Il nodo del suo pensiero, spiegandolo con l’accetta, sta nella sfiducia nel sistema meccanicistico dell’equilibrio economico e nella negazione del principio della “mano invisibile”; in pratica sosteneva che il mondo si muovesse tra una crisi e l’altra e i momenti caratterizzati da un equilibrio temporaneo tra i fattori.
In questo contesto entra l’azione dello stato come stabilizzatore che dovrebbe attuare politiche espansive, anche a debito, nei periodi di crisi per sostenere la domanda aggregata e mantenere il sistema stabile.
Attenzione, però, che l’intervento dello stato non dovrebbe mai essere diretto a sussidi ed elargizioni una tantum ma dovrebbe dirigersi verso investimenti diretti (come quelli in infrastrutture) o indiretti (stimolando quelli privati) e da qui l’idea paradossale secondo cui sarebbe meglio pagare una persona per scavare buche e ricoprirle piuttosto che sussidiarlo per restare improduttivo.

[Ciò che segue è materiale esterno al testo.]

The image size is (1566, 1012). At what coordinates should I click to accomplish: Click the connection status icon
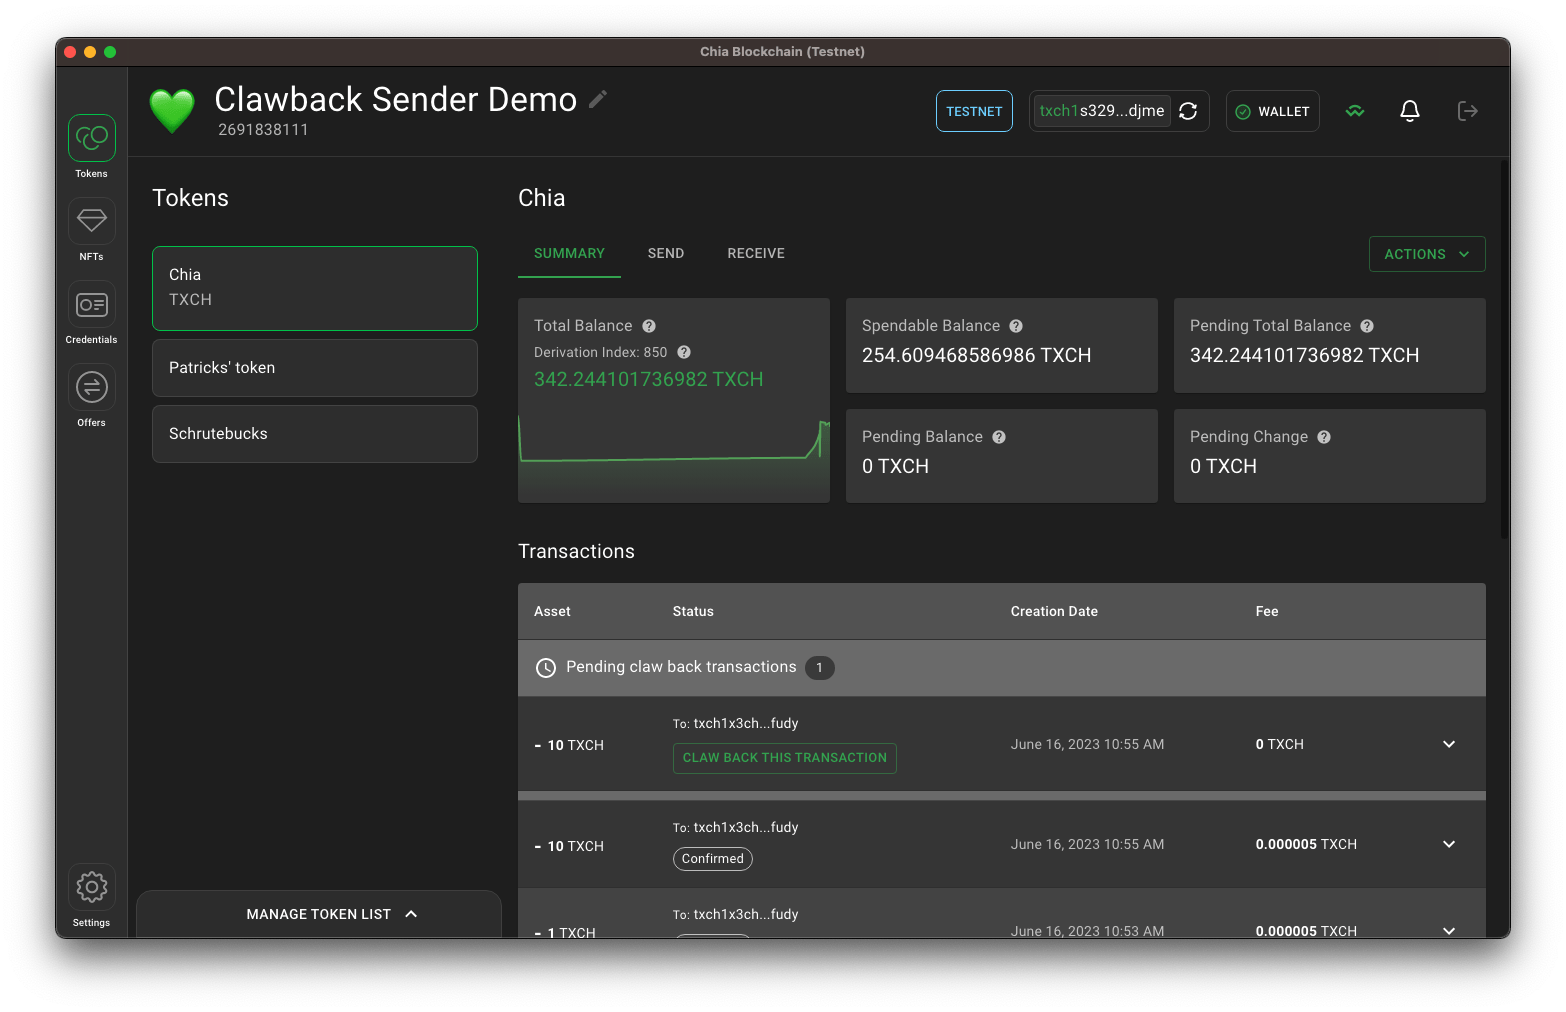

Una volta riagguantata la crescita, però, le politiche espansive e l’intervento dello stato devono rientrare, per chiudere contabilmente le partite a debito attivate nel periodo precedente e scongiurare da un lato l’insostenibilità del debito pubblico e dall’altro il pericolo di inflazione.
Questa è la parte che gli strenui sedicenti keynesiani politici (o da chiacchiera) spesso ignorano.
L’etichetta di “neoliberista”, quindi, è oggi spesso affibbiata a chiunque critichi l’intervento eccessivo dello stato e si scosti dalla vulgata keynesiana che di Keynes, realmente, ha letto poco e male.